Replace the map implementation in the golang standard library, SwissTable is faster?

In the latest instalment of the Go dev team’s weekly meeting, they discuss Google3 re-evaluating the performance of SwissTable, and that it might be worth following up with a replacement for the standard library map.

SwissTable

[MichaelP]: Google3 may want to do some benchmarking on this. Maps are used heavily in google3. This may be of value to us.

So this may be worth investing in.

Some people may not understand SwissTable (or called Swiss Tables) is what Google3 and what?

Google3 may be familiar to people inside Google, but the concept is rarely introduced outside. Google3 refers to Google’s large code repository (monorepo), 95% of Google’s code is in this large repository, except for Chrome and Android and other special projects.

SwissTable is a Google open source implementation of a hash table (hash table, map), announced out at cppcon 2017, which is heavily used internally by Google to replace std::unordered_map , which is very efficient due to its compact design, and it has also been ported to other languages, for example, Rust has a library hashbrown based on the SwissTable implementation, and in Rust 1.36 started to replace the standard library HashMap.

The official documentation and some developers’ notes describe the benefits of SwissTable, such as

Swiss Tables Design Notes
Swisstable, a Quick and Dirty Description
Swisstable: a faster hash table than std::unordered_map in C++.

So Go development team also began to focus on SwissTable, perhaps in a future version to implement it and replace the standard library map, after all, these basic data types and algorithms will help millions of people use Go to do the development of the project, such as sorting algorithms, for example, last year bytedance developers submitted a pdqsort algorithm, replacing the standard library sorting algorithms, now again! Someone proposed dual-pivot quicksort, according to the test performance is better and more concise, we have been using for decades these people have been the basic algorithms and data structures or tireless optimisation.

Although the Go development team is currently only focusing on and discussing SwissTable, and may not implement it in the future, the community has recently implemented SwissTable: swiss.

I introduced this author’s maphash in a post last year, and it looks like the author has been preparing for his SwissTable, and this year he submitted a Go implementation of SwissTable, which calculates hashes using his maphash.

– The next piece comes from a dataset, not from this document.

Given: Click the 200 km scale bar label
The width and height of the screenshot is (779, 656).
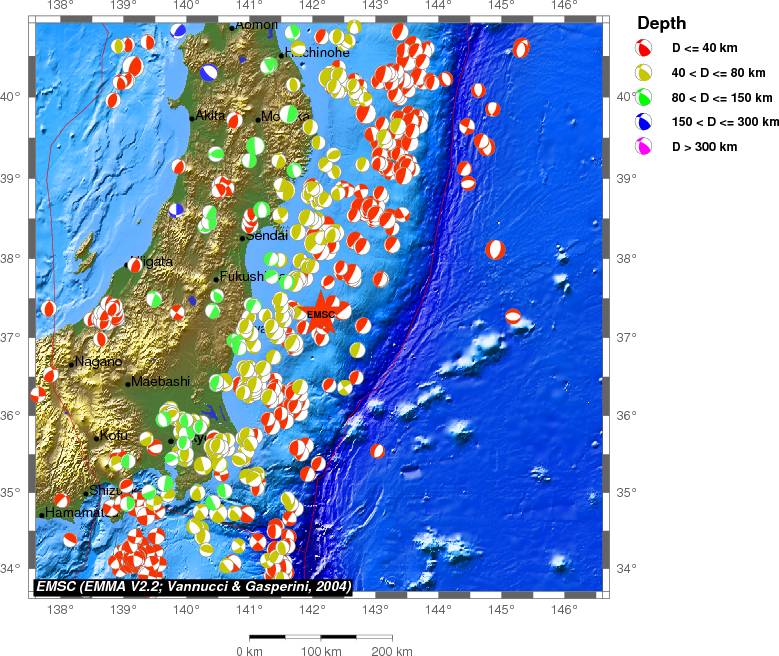Looking at the screenshot, I should [392, 650].
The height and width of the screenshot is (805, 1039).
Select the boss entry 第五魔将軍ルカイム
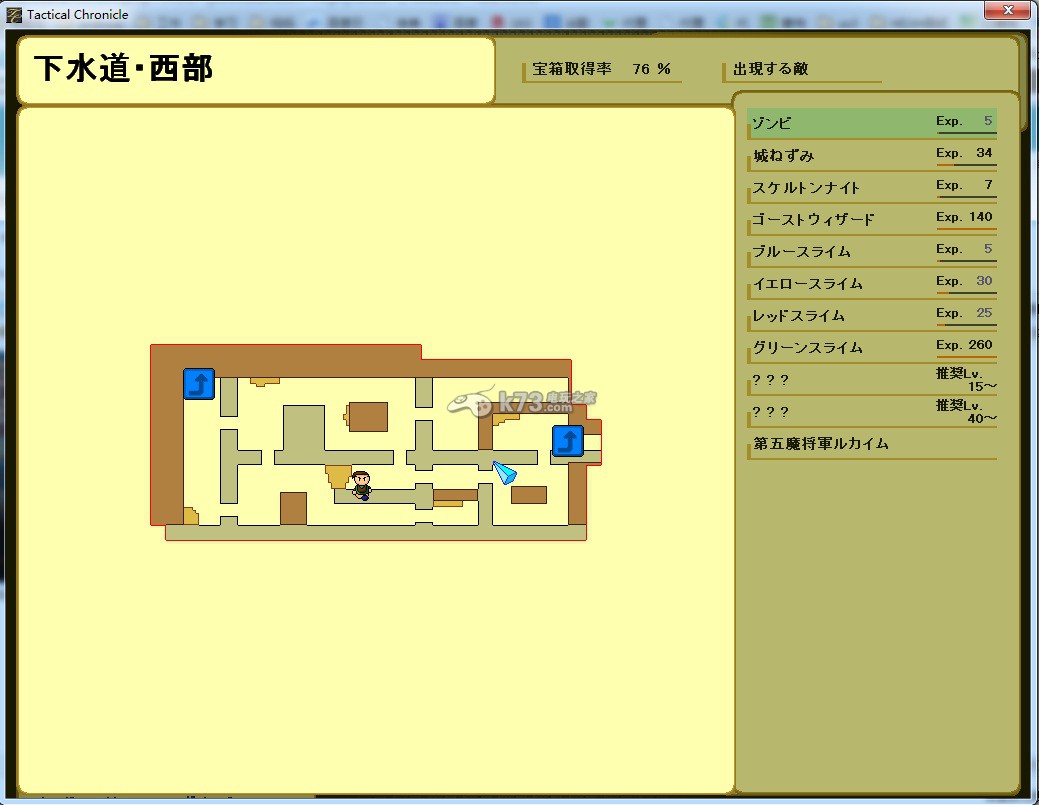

The author has written an article about his swiss design, we can at least understand from this library how the Go language design SwissTable, but also in some optimisation scenarios you can privately use this library to replace the built-in map, as the author did.

The built-in map uses the open addressing method (open-hashing , also called zip method), key-value pairs with conflicting hash values (hash values are the same) will be placed in a bucket, when looking up, first find the corresponding bucket according to the hash value, and then traverse the elements in the bucket to find the corresponding value, of course, there are still some optimisations in this, by extra bits to do faster checking, the built-in map details can refer to the sharing of 2016 GopherCon conference: Inside the Map Implementation.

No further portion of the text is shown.